### [Data provided]
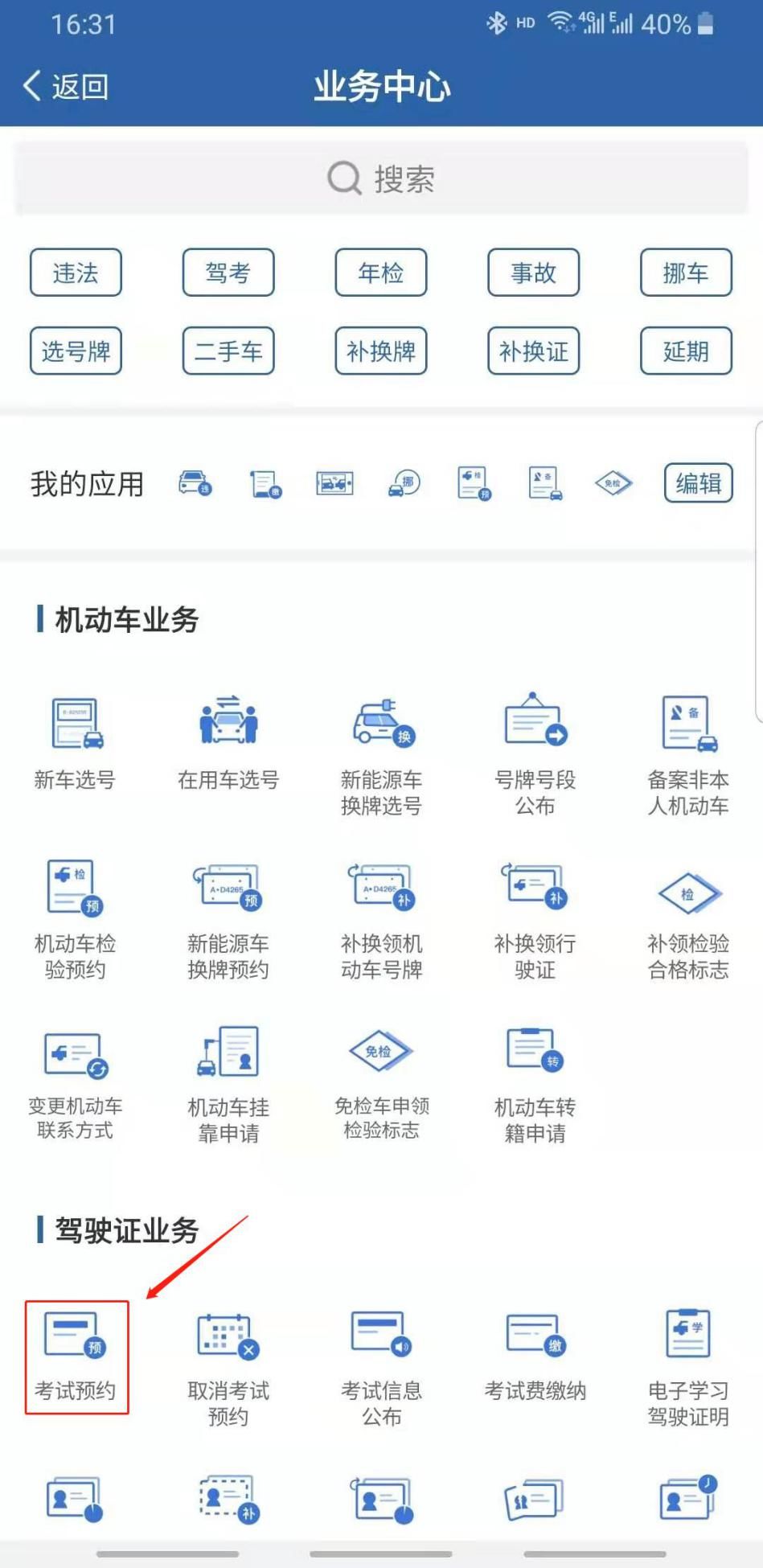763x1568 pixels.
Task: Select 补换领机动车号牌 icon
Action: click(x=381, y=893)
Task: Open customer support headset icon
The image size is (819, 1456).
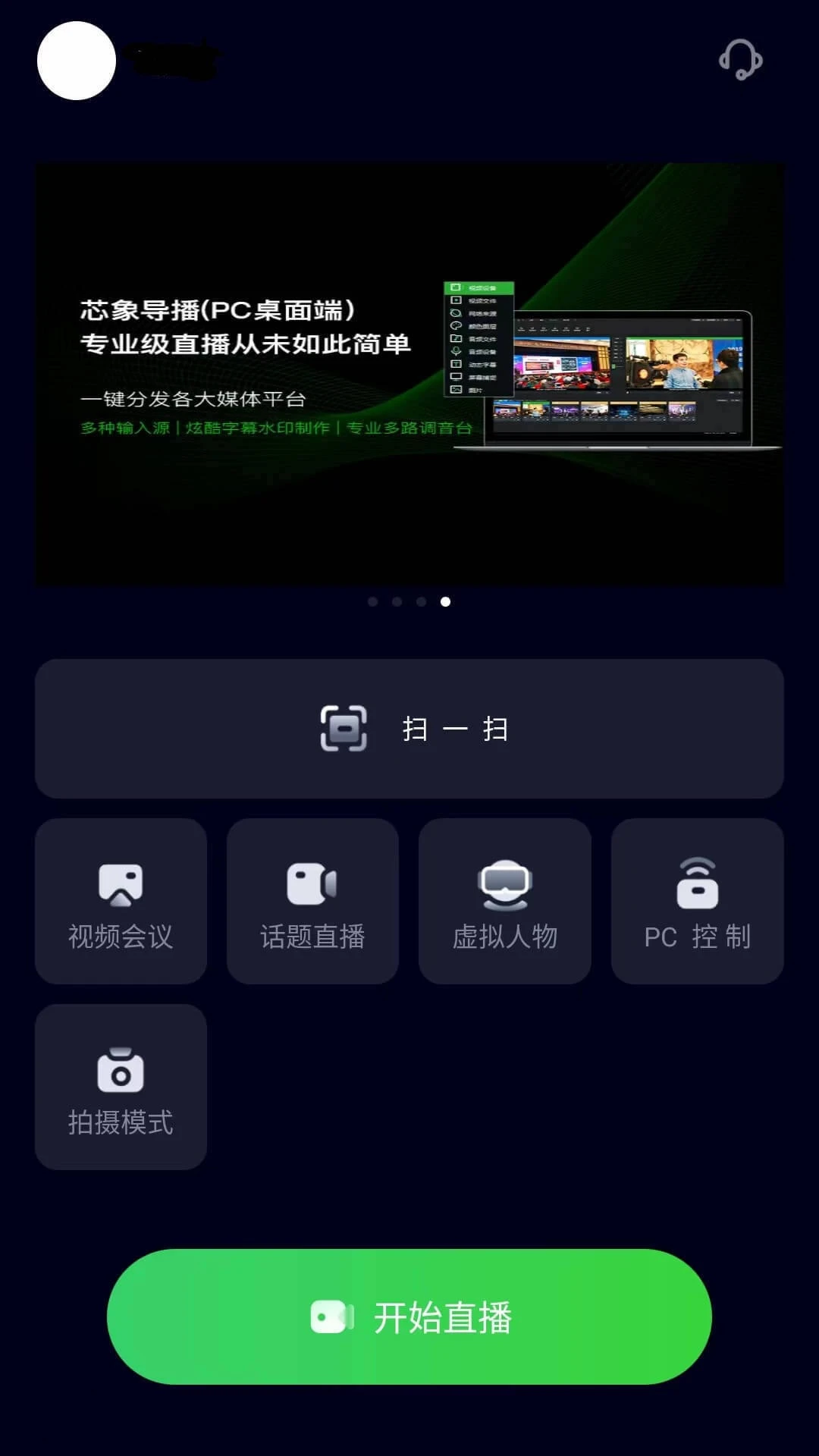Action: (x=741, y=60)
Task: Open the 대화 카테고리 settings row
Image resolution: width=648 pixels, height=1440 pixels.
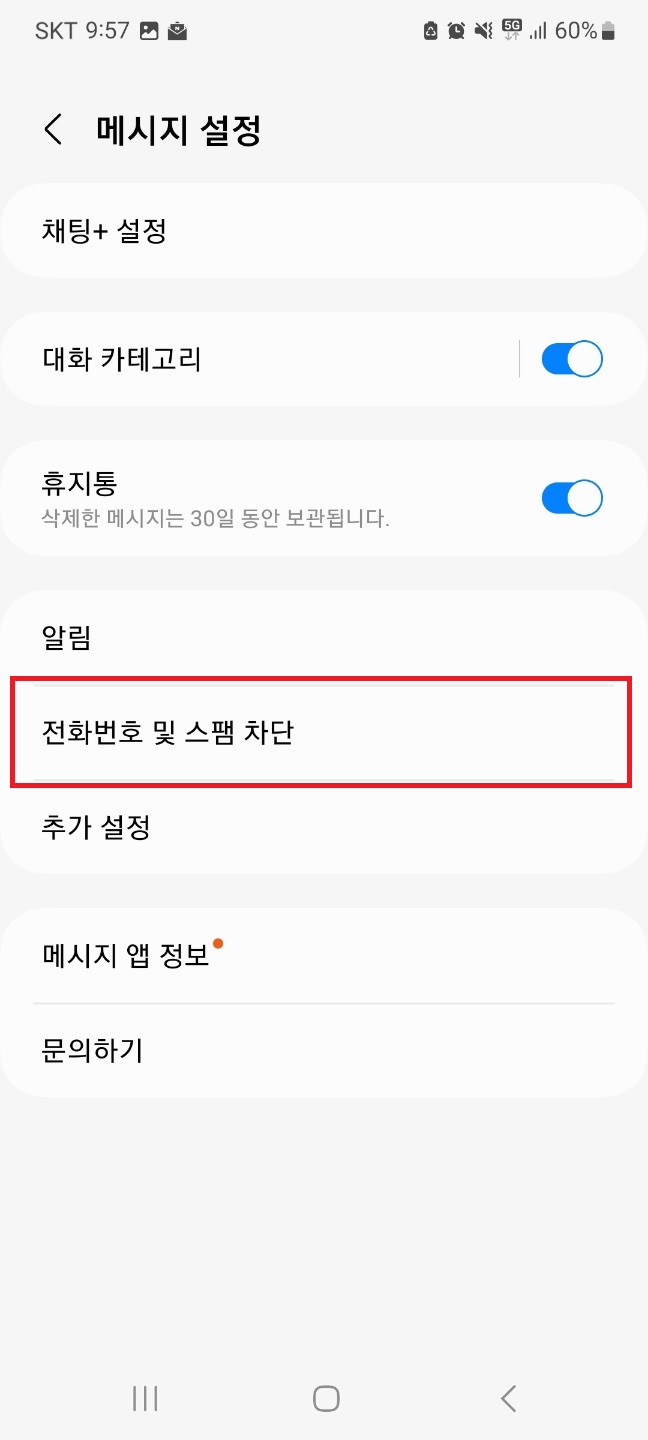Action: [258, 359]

### [Task brief]
Please edit the entries, starting at the line that has "Task: Open the 대화 카테고리 settings row" and stopping after the last entry. Replace "resolution" with "dimensions", leave everything else unchanged, and omit the pictures from your answer.

### [Answer to this task]
Task: Open the 대화 카테고리 settings row
Image dimensions: width=648 pixels, height=1440 pixels.
Action: [258, 359]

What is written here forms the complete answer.